Most Iraqis, including some students at Al-Mustansiriyya University, say the pain is caused by Israel and the United States and has in fact strengthened their support for Saddam. Keeping in mind that Iraqis are restricted in what they can say publicly, we asked the students what they would say to President Bush.
"You are the worst, I would tell him, you are the worst," one student said.
"Don't interfere with my affairs," said another.
"Leave us alone. We don't want war," said a third.
60 Minutes II heard comments like that all over Baghdad. But the harshest words came from the students' soft-spoken professor, Dr. Al Obaydi.
What would he tell Bush? "You are making a big mistake. You should learn the lessons of the 11th of September.
"When I saw it for the first time on the TV, I said 'Poor people, it is very cruel,' but then I said 'Maybe now they can feel one percent of what we felt one day for what they did to us.' I am sorry, I am ashamed sometimes to feel like that."
Dr. Al Obaydi is angry not only at the United States but also at what most Iraqis think are American puppets: the U.N. inspectors. The inspectors fan out every day, looking for evidence of biological, chemical or nuclear weapons.
That day they made a surprise visit, a first-time visit to a "very sensitive" site, sensitive because itis the main Baghdad Presidential Palace.
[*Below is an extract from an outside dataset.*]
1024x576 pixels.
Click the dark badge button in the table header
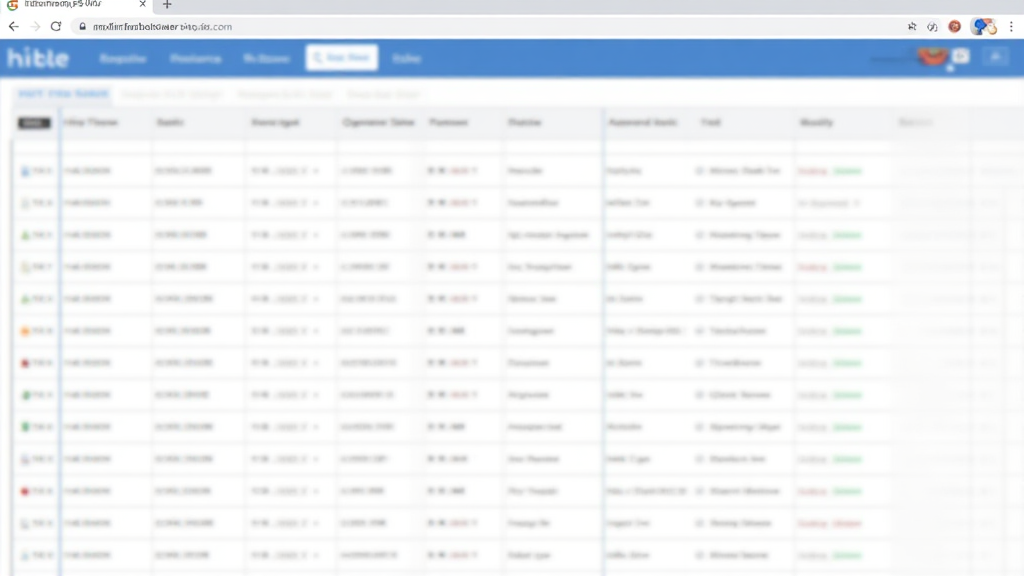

Saddam Hussein is sometimes there holding cabinet meetings, strategy sessions with his military men. These are ceremonial occasions. He also has a bunker beneath the palace, so it is sensitive. Another reason for the sensitivity: In a war ,it could be a target for air and or missile strikes.
While 60 Minutes II was in Baghdad, the inspectors did find empty chemical weapons warheads. They also searched scientists' homes and farms, but Saddam's party faithful say they won't find a smoking gun. The weapons they're looking for were destroyed several years ago, according to Iraqi Member of Parliament Mohammed Al Adhami.
"If we today recognize Israel, there will be no war. So this is a faith, because of Palestine, because of our wealth, they are coming to control us," says Al Adhami. "They know very well, the CIA, the American administration, they know very well, no more weapons of mass destruction in Iraq after 1998."
60 Minutes II visited another site, a remote landing strip, that the inspectors had come to several times. After years of U.N. sanctions, it's a helicopter graveyard. Chopper carcasses litter the runways. The inspectors wanted to find out whether the nozzles and tanks on the helicopters had ever been outfitted to spread biological or chemical weapons. They found no evidence. 60 Minutes II found that only a few Polish-made helicopters could even get off the ground. These rickety machines are missing parts. The one we went up in was loud and sounded more like a flying washing machine than a weapons delivery system.
While the inspections continue, 60 Minutes II found that families all over Iraq are getting ready for war. Mrs. Al Dami, an artist, is stockpiling fuel and supplies on her apartment house balcony.
60 Minutes II found other Iraqi civilians out buying weapons at the Al Soquour gun shop, a veritable arms bazaar in a souk about 30 minutes from downtown. People think war is coming and they want to be ready.
If you've got the money, the owner of the shop, Abdul Kareem Jabbar, probably has what you want: rifles, shotguns, ammunition, Berettas, all kinds of hand guns from around the world.
One man said he wanted three guns, one for himself and two for his brothers. Are people buying weapons now because of the threat of war? These weapons are to protect themselves and their families, he said, but added, if something happens, of course they need these weapons to protect the country.
Is there any possibility that Saddam will agree to go into exile, in exchange for asylum?
"I don't think so," says Al Adhami. "Saddam Hussein is not just a president or a king who is chosen or elected by others. He is a leader, he considers himself as a leader. He is a believer; he believes in his principles."
Those who believe that this could happen are "dreaming, really, they are dreaming," he says. "President Saddam Hussein will fight until the last moment."